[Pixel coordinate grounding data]
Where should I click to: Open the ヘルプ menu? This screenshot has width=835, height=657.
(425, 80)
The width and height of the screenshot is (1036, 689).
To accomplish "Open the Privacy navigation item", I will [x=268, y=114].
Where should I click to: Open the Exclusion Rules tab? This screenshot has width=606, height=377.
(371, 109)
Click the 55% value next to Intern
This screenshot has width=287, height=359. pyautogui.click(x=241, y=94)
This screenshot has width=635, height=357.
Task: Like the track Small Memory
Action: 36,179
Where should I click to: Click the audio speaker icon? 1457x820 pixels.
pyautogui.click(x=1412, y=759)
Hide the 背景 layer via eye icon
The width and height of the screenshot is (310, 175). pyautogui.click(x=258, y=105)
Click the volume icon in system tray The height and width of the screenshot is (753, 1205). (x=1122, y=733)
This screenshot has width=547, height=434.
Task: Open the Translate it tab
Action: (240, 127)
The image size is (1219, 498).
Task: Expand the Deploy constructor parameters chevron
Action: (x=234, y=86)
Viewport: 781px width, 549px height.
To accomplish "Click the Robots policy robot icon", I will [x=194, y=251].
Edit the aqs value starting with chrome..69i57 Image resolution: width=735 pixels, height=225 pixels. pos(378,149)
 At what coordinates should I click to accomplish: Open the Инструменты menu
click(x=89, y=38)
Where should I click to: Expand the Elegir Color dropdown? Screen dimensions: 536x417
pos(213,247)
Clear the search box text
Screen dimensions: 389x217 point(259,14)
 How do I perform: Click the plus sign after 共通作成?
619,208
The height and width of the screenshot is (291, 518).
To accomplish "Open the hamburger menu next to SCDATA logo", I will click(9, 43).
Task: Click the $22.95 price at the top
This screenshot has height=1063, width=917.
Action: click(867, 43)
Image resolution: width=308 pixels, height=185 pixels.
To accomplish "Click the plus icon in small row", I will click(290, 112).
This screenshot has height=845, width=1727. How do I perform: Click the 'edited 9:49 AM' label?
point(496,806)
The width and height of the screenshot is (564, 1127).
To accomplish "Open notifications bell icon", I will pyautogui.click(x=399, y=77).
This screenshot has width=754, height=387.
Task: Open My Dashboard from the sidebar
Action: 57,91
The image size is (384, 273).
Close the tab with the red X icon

ASSIGNMENT: Search the data for the string "with" and copy out every line where it is found.

ANSWER SECTION:
Edit the aqs value starting with chrome..69i57 Image resolution: width=735 pixels, height=225 pixels. pos(378,149)
Close the tab with the red X icon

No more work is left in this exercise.